# WHAT IS NEEDED
Your answer must be an exact transcription of the lines from the line with "College of Design, Construction" through the final line of the data.

# GIVEN DATA
..........
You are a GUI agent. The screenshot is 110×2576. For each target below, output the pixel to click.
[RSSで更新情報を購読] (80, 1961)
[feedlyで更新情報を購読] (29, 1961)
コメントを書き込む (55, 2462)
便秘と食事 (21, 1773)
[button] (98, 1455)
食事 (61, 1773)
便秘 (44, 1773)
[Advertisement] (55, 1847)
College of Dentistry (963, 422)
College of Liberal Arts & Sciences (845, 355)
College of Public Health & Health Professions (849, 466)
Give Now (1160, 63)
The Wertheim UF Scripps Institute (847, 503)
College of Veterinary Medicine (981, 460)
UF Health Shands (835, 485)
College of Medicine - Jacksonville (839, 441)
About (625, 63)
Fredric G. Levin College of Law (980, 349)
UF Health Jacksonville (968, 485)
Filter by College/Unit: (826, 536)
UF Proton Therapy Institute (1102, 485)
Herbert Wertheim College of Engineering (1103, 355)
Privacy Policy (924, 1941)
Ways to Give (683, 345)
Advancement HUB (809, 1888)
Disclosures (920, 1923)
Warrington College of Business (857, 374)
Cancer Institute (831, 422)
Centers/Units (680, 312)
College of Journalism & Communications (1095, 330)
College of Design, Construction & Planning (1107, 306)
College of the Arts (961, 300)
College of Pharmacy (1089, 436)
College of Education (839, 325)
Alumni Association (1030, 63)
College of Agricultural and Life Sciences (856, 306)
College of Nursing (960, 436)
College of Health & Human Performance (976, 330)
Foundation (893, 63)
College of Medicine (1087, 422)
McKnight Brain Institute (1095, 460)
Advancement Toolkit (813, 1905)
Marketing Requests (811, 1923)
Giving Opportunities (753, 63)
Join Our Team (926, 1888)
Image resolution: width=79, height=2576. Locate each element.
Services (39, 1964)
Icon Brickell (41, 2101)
..........
# COMPLETED TASK
College of Design, Construction & Planning (1107, 306)
College of the Arts (961, 300)
College of Pharmacy (1089, 436)
College of Education (839, 325)
Alumni Association (1030, 63)
College of Agricultural and Life Sciences (856, 306)
College of Nursing (960, 436)
College of Health & Human Performance (976, 330)
Foundation (893, 63)
College of Medicine (1087, 422)
McKnight Brain Institute (1095, 460)
Advancement Toolkit (813, 1905)
Marketing Requests (811, 1923)
Giving Opportunities (753, 63)
Join Our Team (926, 1888)
Image resolution: width=79, height=2576. Locate each element.
Services (39, 1964)
Icon Brickell (41, 2101)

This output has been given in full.